4/10
Pretty creaky, even by 1933 standards!
22 October 2010
Warning: Spoilers
There was a major technical breakthrough in films made between 1932 and 1933. The films seemed to speed up a bit and the camera moved around more to make films seem less like a recorded stage play. Unfortunately, this one seems to have missed the technical boat. It's not just the gay 90's to Roaring 20's setting, but the whole pacing. Because of this, the film seems like something taken off the shelf from the barrage of musicals made in 1929/30 that lead to them being considered box office poison.

What is present is the typical story of a vaudeville family changing with the times.

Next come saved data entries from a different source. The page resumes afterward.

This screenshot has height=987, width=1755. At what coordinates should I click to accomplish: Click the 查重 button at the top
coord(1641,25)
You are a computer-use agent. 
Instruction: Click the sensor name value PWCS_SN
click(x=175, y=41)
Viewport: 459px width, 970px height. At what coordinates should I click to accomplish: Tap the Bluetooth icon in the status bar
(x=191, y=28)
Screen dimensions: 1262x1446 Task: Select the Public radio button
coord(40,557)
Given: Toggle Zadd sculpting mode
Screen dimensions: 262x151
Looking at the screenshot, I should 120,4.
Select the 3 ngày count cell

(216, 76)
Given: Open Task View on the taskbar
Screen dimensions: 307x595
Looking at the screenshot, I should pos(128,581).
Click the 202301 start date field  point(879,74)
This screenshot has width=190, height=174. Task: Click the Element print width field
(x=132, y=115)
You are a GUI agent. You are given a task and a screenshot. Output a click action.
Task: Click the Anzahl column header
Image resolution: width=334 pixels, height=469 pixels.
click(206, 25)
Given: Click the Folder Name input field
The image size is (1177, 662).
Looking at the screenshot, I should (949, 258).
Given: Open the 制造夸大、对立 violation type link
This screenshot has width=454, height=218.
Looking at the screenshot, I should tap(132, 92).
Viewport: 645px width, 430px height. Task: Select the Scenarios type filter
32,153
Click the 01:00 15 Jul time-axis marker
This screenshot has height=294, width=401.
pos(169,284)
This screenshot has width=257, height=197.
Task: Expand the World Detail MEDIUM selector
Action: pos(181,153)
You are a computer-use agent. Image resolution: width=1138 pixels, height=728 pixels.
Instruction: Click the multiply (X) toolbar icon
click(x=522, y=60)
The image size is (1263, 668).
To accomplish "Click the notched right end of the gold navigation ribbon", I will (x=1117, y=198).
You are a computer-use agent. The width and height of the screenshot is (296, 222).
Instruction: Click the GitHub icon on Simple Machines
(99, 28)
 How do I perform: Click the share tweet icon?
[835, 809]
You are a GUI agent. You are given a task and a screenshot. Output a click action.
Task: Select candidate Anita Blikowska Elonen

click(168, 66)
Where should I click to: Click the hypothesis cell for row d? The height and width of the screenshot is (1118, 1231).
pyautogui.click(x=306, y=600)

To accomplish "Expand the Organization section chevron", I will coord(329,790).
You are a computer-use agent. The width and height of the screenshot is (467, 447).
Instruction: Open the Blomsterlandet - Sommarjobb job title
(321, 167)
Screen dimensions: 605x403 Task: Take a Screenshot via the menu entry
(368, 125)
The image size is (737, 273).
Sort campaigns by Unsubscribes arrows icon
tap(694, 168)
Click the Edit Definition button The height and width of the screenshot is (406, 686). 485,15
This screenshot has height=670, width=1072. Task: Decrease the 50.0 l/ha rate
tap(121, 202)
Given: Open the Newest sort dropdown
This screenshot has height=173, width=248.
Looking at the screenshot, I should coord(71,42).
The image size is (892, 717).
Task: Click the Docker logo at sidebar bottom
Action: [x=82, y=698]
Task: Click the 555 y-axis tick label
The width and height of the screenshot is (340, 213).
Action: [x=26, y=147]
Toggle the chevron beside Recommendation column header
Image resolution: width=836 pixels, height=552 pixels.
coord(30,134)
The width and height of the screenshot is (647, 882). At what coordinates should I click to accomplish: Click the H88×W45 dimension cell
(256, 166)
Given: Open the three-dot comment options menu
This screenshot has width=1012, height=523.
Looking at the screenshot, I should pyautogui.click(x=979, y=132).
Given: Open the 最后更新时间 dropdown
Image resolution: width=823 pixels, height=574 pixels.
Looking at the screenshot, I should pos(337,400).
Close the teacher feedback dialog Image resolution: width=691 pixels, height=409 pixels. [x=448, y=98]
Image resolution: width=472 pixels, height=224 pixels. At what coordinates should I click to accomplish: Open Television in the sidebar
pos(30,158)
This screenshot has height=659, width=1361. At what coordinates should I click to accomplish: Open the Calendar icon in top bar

Frank Morgan and Alice Brady are fine as mom and pop, and Jackie Cooper is their young son who grows up to be Russell Hardie. In casting that could have been a prequel to "Babes in Arms", Mickey Rooney is Hardie's son who also ends up on stage. In fact, footage from this film ended up in "Babes in Arms" showing young Rooney taking a bow. Archival footage from the unreleased "March of Time" is used for the Follies numbers, having been filmed in 1930, and it matches the creakiness of the new footage. It's lavish but appears to be one of MGM's early sound musical shorts. Rooney grows up to be Eddie Quillan who ends up a film star. In a brief appearance, Nelson Eddy appears as a singer within the show that Brady and Morgan are appearing in with little enthusiasm from the audience whose tastes have changed. The film does have a poignant final that is one of the few touching moments in the movie.